The villa has been completely restored by the municipal administration, which owns it. It actually consists of two distinct villas: the first, dating back to the 1600s, and the second, known as la Montagnola, built about a century later by Abbot Ferdinando D'Adda. The two were unified in the mid-1800s by architect Giuseppe Balzaretto, who redesigned the facades in an eclectic style and designed the approximately 30-hectare park surrounding the complex.

Noteworthy are also the stables and, especially, the Vela Chapel, again commissioned by Balzaretto for Isabella Isimbardi, wife of Marquis Giovanni D'Adda, featuring marble sculptures by Vincenzo Vela (from whom the chapel takes its name).

=== Villa San Martino ===
Formerly villa Casati-Stampa, with an park dating back to the 15th century, originally a Benedictine monastery, was purchased and restored in the 18th century by the Counts Giulini. The building was arranged or perhaps maintained by the Giulini in the typical U-shaped structure open towards the town.
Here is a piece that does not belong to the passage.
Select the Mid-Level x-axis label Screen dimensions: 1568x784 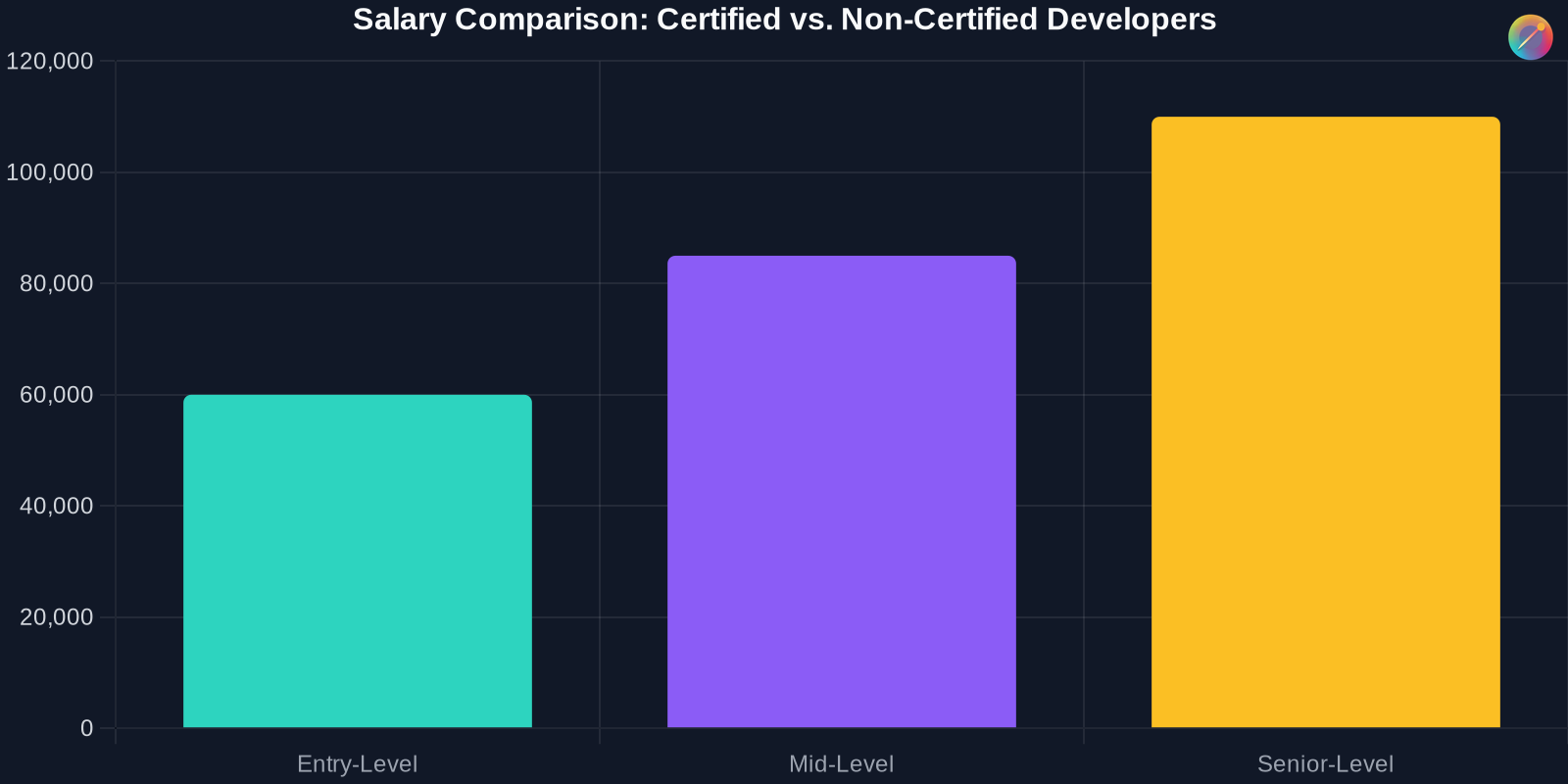tap(842, 763)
During these renovations, a grand access avenue was laid out along a perspective axis extending from the square in front of Villa Borromeo, heading west and passing through a sequence of the honor courtyard, central arch of the portico, and corresponding opening in the hall; it then crosses the garden and extends to the Lambro, flanked by a long row of tall poplars.

The perspective axis at the entrance, although now partially interrupted visually by a green patch of trees and shrubs and the surrounding wall, has remained substantially intact over time. After the Giulini's modifications, the villa passed to the Casati family in the first half of the 19th century due to the marriage of Anna Giulini Della Porta (1818–1883) to Camillo Casati (1805–1869), and by the end of the same century, it came to the Casati Stampa di Soncino branch. Count Alessandro Casati (1881–1955), who lived there until his death, expanded the library and frequently hosted his friend Benedetto Croce.
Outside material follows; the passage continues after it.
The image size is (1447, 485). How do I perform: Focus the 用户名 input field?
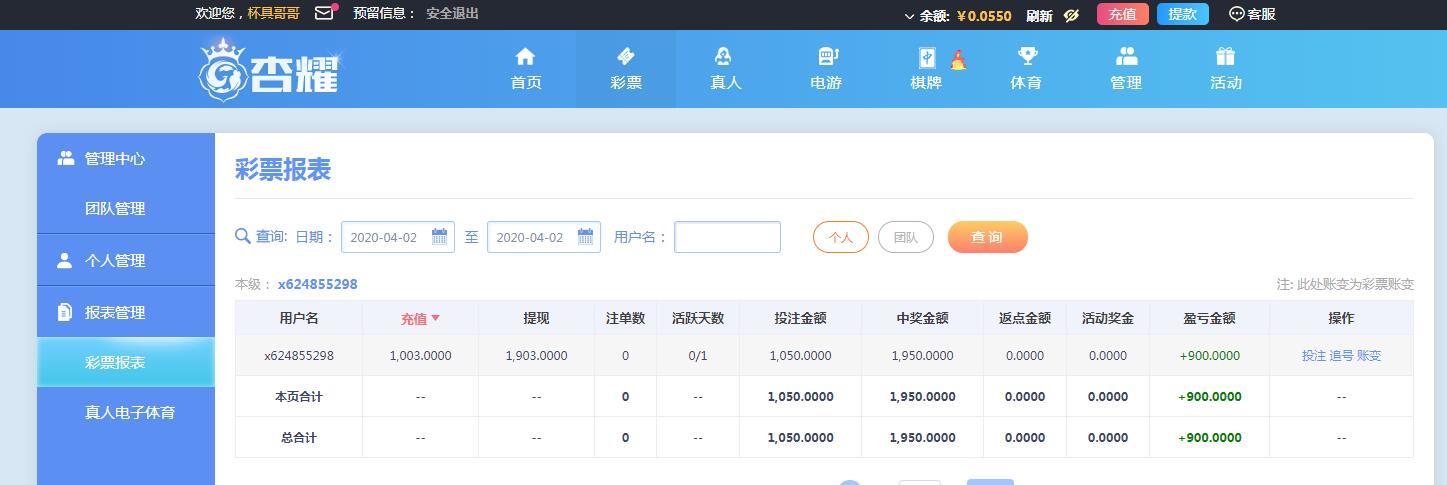point(727,237)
Upon the count's death, the property went to his nephew, the closest relative, Marquis Camillo Casati Stampa di Soncino (1927–1970), who lived there intermittently. After Camillo's suicide on 30 August 1970 after murdering his wife Anna Fallarino and her companion Massimo Minorenti, the property passed to Anna Maria Casati Stampa di Soncino, born in Rome on 22 May 1951, the daughter of the Marquis from his first marriage (with Letizia Izzo). The young woman, then nineteen years old (and thus a minor according to the law at that time), was placed under the guardianship of Giorgio Bergamasco, with Cesare Previti as pro-guardian.

On 26 July 1972 Bergamasco was appointed Minister for Relations with Parliament in the second Andreotti government; meanwhile, Casati Stampa had already emancipated from guardianship upon turning twenty-one on 22 May 1972. Subsequently, Anna Maria Casati Stampa, who had married Count Pierdonato Donà dalle Rose, moved with her husband to Brazil, and her Italian legal representative was her former pro-guardian Cesare Previti. Pressed by financial needs and having inherited not only family assets but also significant tax arrears from her father, Anna Maria Casati Stampa di Soncino in Donà dalle Rose decided in 1973 to sell the villa and appointed her lawyer, Cesare Previti, as broker. The villa was eventually sold in 1974—at a price much lower than its assessed value—to Milanese entrepreneur and future Prime Minister Silvio Berlusconi, who lived there until his death in June 2023. After his death, Marta Fascina resides in Villa San Martino.